Volcanism in the Galapagos Islands
Aa and Pahoehoe Lava
|Two types of basaltic lava, 'pahoehoe' and 'aa'. The chunky brown lava is 'aa' while the ropy black lava is 'pahoehoe'.Picture source: http://www.geo.cornell.edu/geology/GalapagosWWW/LavaTypes.html|
Arial volcanoes around the world are separated into four categories that depend on the type of material erupted. The most explosive (Volcanian) type emits primarily gases. The less explosive (Domean) type ejects viscous, or sticky, magma and acid. The loud (Hawaiian) type ejects magma that is fluid and basic, such as basaltic lava. This is the case of the Galapagos Islands. The mixed (Strobolian) type ejects a combination of gases, liquids and solid materials.

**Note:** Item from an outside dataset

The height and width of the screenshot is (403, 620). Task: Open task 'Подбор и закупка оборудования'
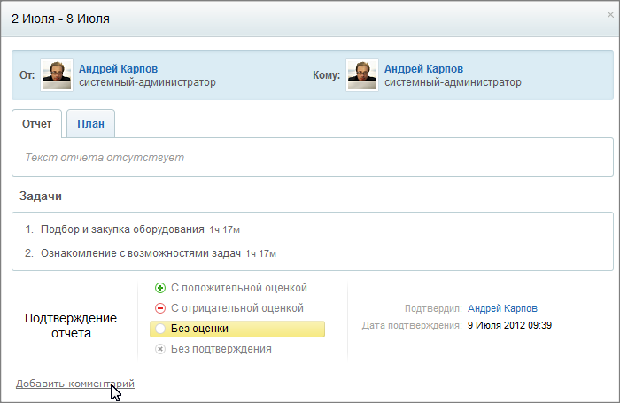pyautogui.click(x=122, y=229)
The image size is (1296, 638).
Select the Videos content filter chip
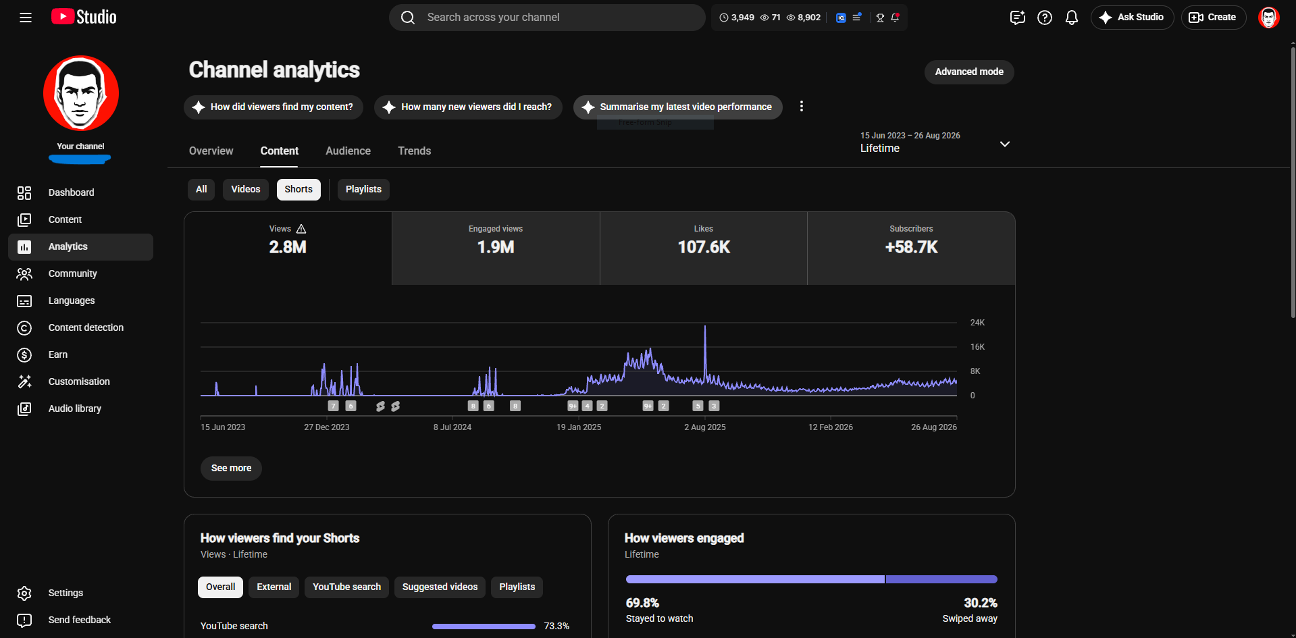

The Galapagos Islands is a host to both basalt and, less commonly, rhyolitic rocks. Basalt is a fine-grained, dark brown to black rock that lava solidifies into. It is made of minerals, such as, calcium-rich plagioclase, pyroxene, and lesser amounts of olivine. Basalt is the main type of rock in oceanic environments, such as mid-ocean ridges and hot spots.
Lava is molten material that emits from a volcano during an eruption. Flow speed depends on the viscosity of a flow. Viscosity is a fluid's resistance to flow. If the lava has high viscosity, it will act as a ductile, slow moving mass. Lavas with high viscosity tend to be more explosive because gases can not easily escape from the rising magma. If the lava has low viscosity then the molten material will act fluidly and flow fast down the volcano flanks.
As lava travels down the volcano sides, the surface of the flow will cool much more rapidly. The surface of the flow forms two different types called 'aa' and 'pahoehoe'. Aa lava (pronounced ah-ah) has a rough, jagged surface due to the gas explosions tearing apart the external crust. It looks like a pile of blocks and rock fragments but underneath lies molten lava. As the lava flow advances it is churned and folded over itself, allowing gas to escape. The other kind of basaltic flow is pahoehoe (pronounced pa-hoy-hoy). Pahoehoe and aa have the same chemical composition although pahoehoe is less viscous (more fluid) then aa because the gases have yet to escape. Pahoehoe lava flow's have smooth, ropy surfaces. Underneath the surface skin is hot molten lava, pushing forward, wrinkling the skin further and producing a more ropelike appearance. Commonly you will see aa at the front of the lava flow while pahoehoe is within the flow.